Gustaf Bame: Menjaga Sungai dengan Mantra

0
754
Bafit om oo, Batoho oo, Maria, Pilipus, Uon Afu oo, Nma o, Nri boo, Rae mek tak oo…, Mgias boo, Nama, Nerif bo, Ro mhof, Befek wer misuok, Su aeoo… (Arwah dari Balifo om, Hewa Batoho, Maria, Pilipus, Uon Afu, Mari datang, jagalah sungai kita, tunjukkan hal-hal baik. Beri kami ikan yang banyak. Udang yang banyak. Jauhkan kami dari kematian tak wajar, jatuh ke dalam sungai, dipagut ular…)

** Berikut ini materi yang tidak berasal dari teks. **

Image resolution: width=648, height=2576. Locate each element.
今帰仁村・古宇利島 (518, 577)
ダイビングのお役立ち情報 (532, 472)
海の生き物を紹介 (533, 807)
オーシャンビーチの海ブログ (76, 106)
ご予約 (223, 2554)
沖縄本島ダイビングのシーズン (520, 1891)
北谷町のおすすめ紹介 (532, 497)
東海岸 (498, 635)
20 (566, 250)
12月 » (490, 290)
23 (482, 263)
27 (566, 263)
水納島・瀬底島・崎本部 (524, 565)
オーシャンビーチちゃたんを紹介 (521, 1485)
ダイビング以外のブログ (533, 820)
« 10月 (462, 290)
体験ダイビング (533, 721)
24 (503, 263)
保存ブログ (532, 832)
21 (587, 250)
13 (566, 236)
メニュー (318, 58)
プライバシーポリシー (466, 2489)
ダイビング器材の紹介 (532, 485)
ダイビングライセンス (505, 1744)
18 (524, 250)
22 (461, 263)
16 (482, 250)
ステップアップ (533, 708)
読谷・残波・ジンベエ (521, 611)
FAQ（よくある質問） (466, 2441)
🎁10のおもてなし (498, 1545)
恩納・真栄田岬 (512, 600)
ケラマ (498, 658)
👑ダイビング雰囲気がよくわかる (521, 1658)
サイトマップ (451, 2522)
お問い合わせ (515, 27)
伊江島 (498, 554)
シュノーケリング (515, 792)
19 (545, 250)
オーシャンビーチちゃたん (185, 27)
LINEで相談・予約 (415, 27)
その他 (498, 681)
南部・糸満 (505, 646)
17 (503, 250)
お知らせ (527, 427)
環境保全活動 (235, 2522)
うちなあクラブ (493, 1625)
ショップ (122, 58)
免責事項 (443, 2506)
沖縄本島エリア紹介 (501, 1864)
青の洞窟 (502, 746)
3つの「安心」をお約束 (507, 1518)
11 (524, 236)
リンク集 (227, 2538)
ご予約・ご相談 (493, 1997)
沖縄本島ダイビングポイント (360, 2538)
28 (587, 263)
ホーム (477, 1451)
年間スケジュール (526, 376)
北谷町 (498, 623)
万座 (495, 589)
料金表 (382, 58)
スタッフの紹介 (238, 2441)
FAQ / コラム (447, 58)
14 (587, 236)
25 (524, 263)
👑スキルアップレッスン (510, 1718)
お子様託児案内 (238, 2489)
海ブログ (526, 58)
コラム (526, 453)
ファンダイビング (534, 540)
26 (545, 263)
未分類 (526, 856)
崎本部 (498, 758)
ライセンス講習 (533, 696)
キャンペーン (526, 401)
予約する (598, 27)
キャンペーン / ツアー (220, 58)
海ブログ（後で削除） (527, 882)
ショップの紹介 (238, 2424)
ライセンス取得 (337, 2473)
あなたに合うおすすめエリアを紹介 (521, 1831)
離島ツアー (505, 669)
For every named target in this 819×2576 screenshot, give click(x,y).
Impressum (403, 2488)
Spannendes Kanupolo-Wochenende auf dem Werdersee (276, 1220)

Dengan vokalnya yang khas, Gustaf Bame (75), lelaki berkulit hitam dengan mengenakan ikat kepala dari manik-manik berhiaskan bulu Cenderawasih, membacakan mantra ritual “Hamamos” di tepi Sungai Auk di Mare yang dijaganya. Ia memanggil Fre atau semua roh leluhur maupun yang masih hidup, untuk diminta bantuannya agar sungai tetap sejahtera dan menyejahterakan warga. Pada acara adat ini, semua warga hadir bersuka cita.

Gustaf Bame buka orang sembarangan. Di antara sekian ratus penjaga Sungai Auk sepanjang 250-an kilometer, yang membentang dari Ayawasi di Kabupaten Maybrat hingga Kalbra di Kabupaten Sorong, ia senior dan konsisten. Sejak kecil telah diajak orang tuanya untuk menjaga sungai itu. Setelah orang tuanya meninggal, ia melanjutkan tugas adat menjaga dan “memberi makan” Sungai Auk terutama pada kilometer 28 hingga kilometer 30 itu samapai sekarang.

Berbekal “sertifikat alam”, ia kuasai semua mantra warisan leluhur, yang diperlukan untuk menjaga sungai dengan segala tata cara, termasuk sesaji dan pantangan-pantangan untuk diri sendiri maupun warga. Mantra “Hamamos” di bagian awal tulisan ini termasuk salah satu yang sakral. Ada pula “Wabur”, yaitu doa memanggil ikan pada waktu mau mancing, dengan sara dedaunan dan lumut. Juga mantra “Mvo-Efo”, yaitu doa untuk memperoleh ikan dengan cara dituba.

Gustaf mengenyam pendidikan Zending (Belanda) hingga kelas II sekolah rakyat (sekarang SD) di Rufa. Ia suka bermain musik, terutama meniup seruling. Selain tampil di gereja, juga pada acara-acara perayaan Papua dan peringatan Kemerdekaan RI. Di masa muda, pernah membantu dokter Belanda melakukan pelayanan di daerahnya. Juga pernah menjadi Kepala Kampung Seya selama 39 tahun (1969 – 2008).

Selama dia menjadi kepala kampung, maupun sesudah ia pensiun, tugas sebagai penjaga Sungai Auk di Seya (berjarak lebih dari 170km dari Kota Sorong) tetap ia lakukan dengan penuh tanggung jawab dan setulus hati.

Sungai Auk yang lebar dan berair jernih, dalam perjalanan dari mata air menuju muara membelah banyak perkampungan, permukiman, sawah ladang, hingga hutan. Menurut sebuah sumber, dulu air Sungai Auk bisa diminum secara langsung. Tapi kini, seiring bertambahnya jumlah penduduk dan meningkatnya aktivitas pembangunan demi mengejar kesejahteraan hidup sesuai kemajuan zaman, sejak tahun 2000 airnya tak lagi bisa diminum langsung. Di situ letak masalahnya, mantra-mantra Gustaf, bersama kawan-kawannya sesama penjaga Sungai Auk, menghadapi realitas (baca: pencemaran lingkungan) ini.

Saat ditemui di Papua Barat, akhir Agustus 2019, ayah lima anak ini berpesan dengan sungguh-sungguh agar jangan merusak lingkungan Sungai Auk. Bahkan mengajak semua orang untuk menjaganya. Sebab di sama ada macam-macam pohon dan buah-buahan yang menghidupi warga. “Sungai Auk ini untuk anak cucu kita hari ini dan yang akan datang. Kalau kalian rusak lingkungan sungai ini, akan matilah anak cucu kita nanti,” tuturnya.